A busca da História não impede país algum avançar, pelo contrário. Às vezes, falar do passado serve mesmo é para não esquecermos o atraso autoritário que se apresentou como uma nova política num tempo muito antigo ou recente.

Num baile promovido pela Aeronáutica, o presidente Luiz Inácio Lula da Silva disse para os comandantes das Forças Armadas que não havia “problema” algum em manter os arquivos da ditadura fechados. Ele avaliou que a questão não era do Executivo, mas do Congresso. “Temos de superar este momento”, afirmou. Era madrugada de 24 de outubro de 2004.

No começo do primeiro e do segundo governos de Lula, os militares eram coadjuvantes e não tinham a força política que ganhariam anos depois com a eleição de Jair Bolsonaro para se contrapor a uma eventual decisão pela abertura dos arquivos da Guerrilha do Araguaia (1972 a 1974). Agora, no rastro da lambança da tentativa de golpe de 8 de janeiro, que envolveu oficiais, a caserna rejeitaria uma ordem? Até o momento, o presidente em seu terceiro mandato nada disse sobre o tema.

Uma foto do arquivo pessoal do ex-tenente Guilherme Xavier Neto mostra moradores do Araguaia cercados por militares, em 1972 Foto: Reprodução: Leonencio Nossa/Estadão

Ao contrário do que o presidente pregou na festa ocorrida há 18 anos, a questão não é do Congresso, mas do Executivo, o guardião dos documentos. A história é assim: no momento da repressão nas cidades, no final dos anos 1960, cerca de cem militantes comunistas aceitaram o convite do PCdoB para formar uma guerrilha nas margens do Rio Araguaia, no sudeste do Pará e no norte do atual Estado do Tocantins. Muitos só queriam escapar da morte. Em 1972, o Exército jogou uma tropa fardada na mata e recrutou guias locais. Foram duas campanhas contra a guerrilha, fracassadas. No ano seguinte, uma operação de inteligência identificou três agrupamentos guerrilheiros. O trabalho serviu de base para a terceira campanha, formada apenas por agentes descaracterizados e preparados para a guerra na selva.

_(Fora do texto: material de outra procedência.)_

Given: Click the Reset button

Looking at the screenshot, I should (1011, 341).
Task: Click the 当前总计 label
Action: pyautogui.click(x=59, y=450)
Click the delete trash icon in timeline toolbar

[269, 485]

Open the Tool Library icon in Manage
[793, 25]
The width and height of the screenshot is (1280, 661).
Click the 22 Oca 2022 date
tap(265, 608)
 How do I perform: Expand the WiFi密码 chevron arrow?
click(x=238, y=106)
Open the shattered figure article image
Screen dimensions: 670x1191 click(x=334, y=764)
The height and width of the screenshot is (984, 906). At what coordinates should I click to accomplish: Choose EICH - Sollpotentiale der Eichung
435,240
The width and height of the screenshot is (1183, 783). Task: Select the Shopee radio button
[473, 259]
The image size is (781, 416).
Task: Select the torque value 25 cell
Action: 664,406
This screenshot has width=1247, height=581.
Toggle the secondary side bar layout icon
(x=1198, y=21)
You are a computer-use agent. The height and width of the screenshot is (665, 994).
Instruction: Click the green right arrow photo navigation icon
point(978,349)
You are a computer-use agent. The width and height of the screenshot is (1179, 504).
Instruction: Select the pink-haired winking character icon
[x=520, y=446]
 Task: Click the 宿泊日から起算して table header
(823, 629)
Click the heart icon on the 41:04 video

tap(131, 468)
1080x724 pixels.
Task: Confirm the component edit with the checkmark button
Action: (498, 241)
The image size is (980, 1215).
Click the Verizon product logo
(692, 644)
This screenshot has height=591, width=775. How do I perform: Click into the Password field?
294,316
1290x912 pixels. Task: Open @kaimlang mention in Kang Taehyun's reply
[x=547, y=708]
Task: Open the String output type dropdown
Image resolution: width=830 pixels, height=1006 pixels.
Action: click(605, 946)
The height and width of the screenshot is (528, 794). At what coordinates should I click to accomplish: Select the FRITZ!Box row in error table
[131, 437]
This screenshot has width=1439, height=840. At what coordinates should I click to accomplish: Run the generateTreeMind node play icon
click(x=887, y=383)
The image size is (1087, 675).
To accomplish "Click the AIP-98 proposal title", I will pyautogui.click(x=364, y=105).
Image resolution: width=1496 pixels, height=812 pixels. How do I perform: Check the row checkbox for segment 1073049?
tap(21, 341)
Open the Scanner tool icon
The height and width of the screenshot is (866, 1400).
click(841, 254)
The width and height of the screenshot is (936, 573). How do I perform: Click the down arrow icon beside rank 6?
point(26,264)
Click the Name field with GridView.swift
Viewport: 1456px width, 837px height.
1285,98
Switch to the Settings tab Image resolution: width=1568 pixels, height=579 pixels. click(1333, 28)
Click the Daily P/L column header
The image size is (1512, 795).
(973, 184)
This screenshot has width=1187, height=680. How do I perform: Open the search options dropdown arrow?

É a documentação sobre essa última campanha – relatórios militares, fotos de guerrilheiros, depoimentos de prisioneiros e possíveis dados de sepultamentos – que forma o conjunto dos chamados arquivos secretos do Araguaia. O acervo está nas salas dos centros de inteligência da Aeronáutica, da Marinha e do Exército, em Brasília. O Estadão foi o primeiro jornal a noticiar a existência da guerrilha ainda em 1972 e depois revelar o arquivo do Major Curió, em 2009, que comprovou a execução de 41 guerrilheiros presos, mudando a versão oficial de que todos morreram em combate.

Estadão em 1972 e 2004; jornal foi o primeiro a noticiar a existência da guerrilha (à esq.); no primeiro mandato, Lula negou abrir arquivos (à dir.) Foto: Reprodução/Estadão

Há quase duas décadas, o Brasil ouve a frase de que não deve olhar pelo retrovisor, quase um mantra nacional nos momentos de instabilidade política. É fácil você concordar com esse discurso se não faz parte de uma família que aguarda as informações sigilosas para saber o que ocorreu com seu filho e enterrá-lo. Muitas delas não suportaram a angústia e promoveram sepultamentos simbólicos de caixas apenas com sapatos e fotos.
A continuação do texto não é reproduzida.